「1日に1回消毒をして・・・」の嘘


 医療現場にはいろいろな「消毒がらみの処置」がある。その多くは1日に一度であったり2日に一度だと思う。場合によっては1週間に一度だったりする。
 結論から先に書くと,このような処置は全て嘘っぱちである。いくら「エビデンスがあります」といったって,嘘は嘘である。そういう「エビデンス」を信じる方がおかしいのである。


 「1日」とは何だろうか。もちろん,地球が1回自転するのに要する時間である。人間からすると,太陽が顔を覗かせると1日が始まり,次に太陽が昇るまでが1日という時間単位である。

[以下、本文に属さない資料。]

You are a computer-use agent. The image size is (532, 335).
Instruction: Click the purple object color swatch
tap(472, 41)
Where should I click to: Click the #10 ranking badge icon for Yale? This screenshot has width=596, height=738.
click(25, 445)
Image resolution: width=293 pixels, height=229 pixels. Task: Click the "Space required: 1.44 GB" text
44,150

 別の言い方をすると,「太陽の動きを元にして決めた生活の単位」であるといってもいい。人間は太陽を動きに従って生活しているから当然である。だから,あらゆる生活パターンの基本にこの「1日」という単位が登場する。当然の事ながら医師や看護師の勤務体制も「1日」を基本に決めている


 一方,消毒は細菌を殺したり,細菌を少なくするために行なう行為である。となれば消毒(処置)の間隔は本来,細菌の増殖速度とか,消毒液の消毒効果の持続時間などを元に決められるべきであろう。例えば,細菌の増殖速度で決めるとしたら6時間とか7時間とか,そういう時間が「処置間隔の単位」になるだろうし,消毒薬の効果持続時間で決めるとしたら「1時間」とか「1時間半」とかが「単位」になるはずだ。そしてこうやって決めた間隔は,決して「○日」にはならないのである。


 ここでわかったと思う。「1日1回の消毒」というのは人間の勤務の都合で決めただけである。少なくとも細菌学的な意味は皆無だ。消毒の対象である細菌の増殖とも,消毒薬の効果が続く時間とも無関係である。だから,1日に1回の消毒がらみの処置は全て嘘っぱちなのである。

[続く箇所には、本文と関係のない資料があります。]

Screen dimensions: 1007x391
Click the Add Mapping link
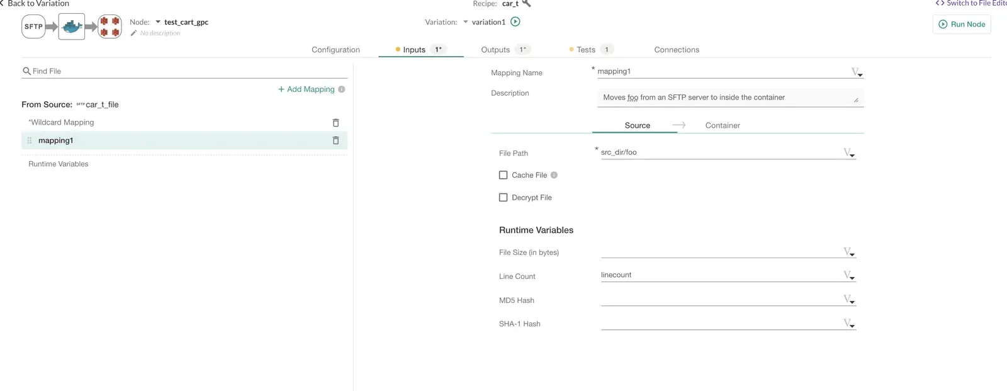pos(307,89)
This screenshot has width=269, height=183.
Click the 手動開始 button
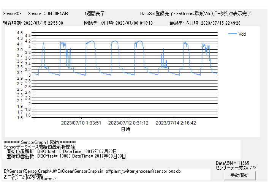click(x=239, y=175)
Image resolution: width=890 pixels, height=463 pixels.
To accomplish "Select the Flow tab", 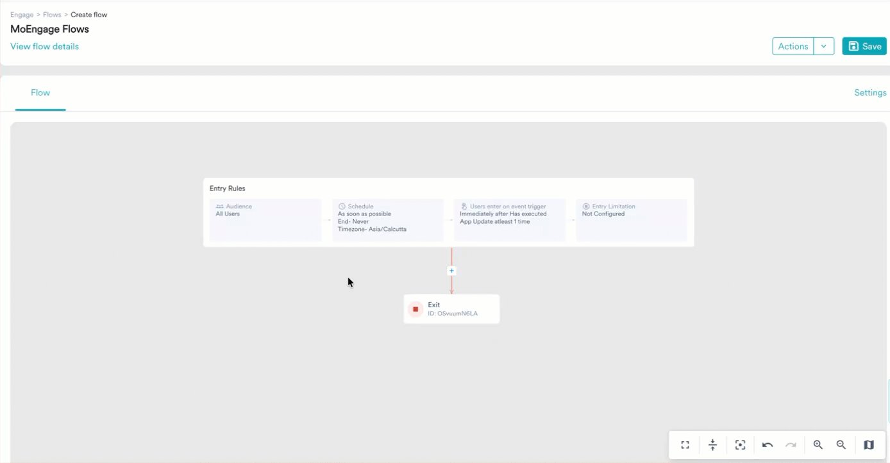I will [40, 92].
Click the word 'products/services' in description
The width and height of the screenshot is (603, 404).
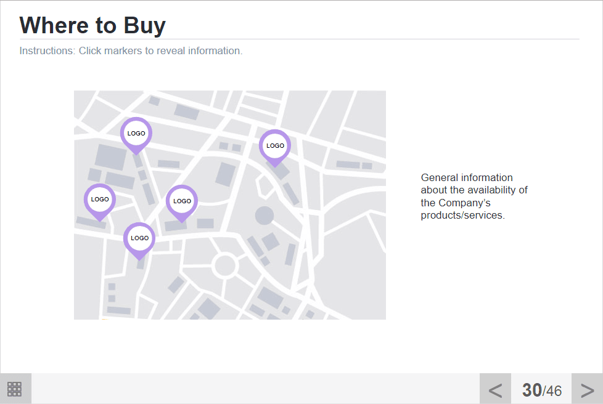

 ましてこれが「1週間に1度消毒して・・・」となると噴飯物。細菌がカレンダーを見て生活しているなら話は別だろうが,一般に細菌はグレゴリオ歴とは無関係に生活している。細菌は決して「今日は月曜日だから燃えるゴミの日だったな」とゴミを出したりしないのである。


 となると,CDCの「CVカテーテルの処置は1週間に1度,2%ヒビテンで消毒し・・・」というのも嘘っぱちである。いくら「エビデンス」があろうと,嘘は嘘である。CDCというと金科玉条の如く,永遠の真理の如く考えている人は少なくないが,こういう嘘を見逃していいのだろうか?

 「1週間に1度の処置と1日に1度の処置で感染率は変化しない」という実験論文があったとしても,「1週間とはそもそも何なのか?」という基本も考えていないのだから,根本から間違っている論文だ。いくらCDCがエビデンスとして採用しているといっても,こういう論文を頭から信用するのはおかしいと思うし,こういう嘘に気がつかないのも困りものだと思う。CDCともあろうものが,こんな初歩的な嘘論文に騙されるのは嘆かわしいと思う。


 と書くと,「じゃあ,処置の間隔はどうしたらいいの?」という疑問が生じてくるはずだ。「○日に1回の消毒と処置」が嘘である以上,消毒する必要はないのである。必要なければ止めればいいのである。そして,処置の間隔は「皮膚(創)の状態に合わせて決める」べきであるし,その間隔はその時の状態によって,弾力的に変えていいし,変えるべきなのである。

 もちろん1週間に1度だっていいだろうし,3日に1度でもいい。月水金と「燃えるゴミの日」に合わせて処置する日を決めてもいい。
 それこそ,医師や看護師の都合で決めていいし,病院・病棟の都合にあわせて適当に決めてもいいのである。こんなこと,CDCに決めてもらわなくてもいいのである。
 そして真夏と真冬では,当然,処置の間隔は変えるべきなのである。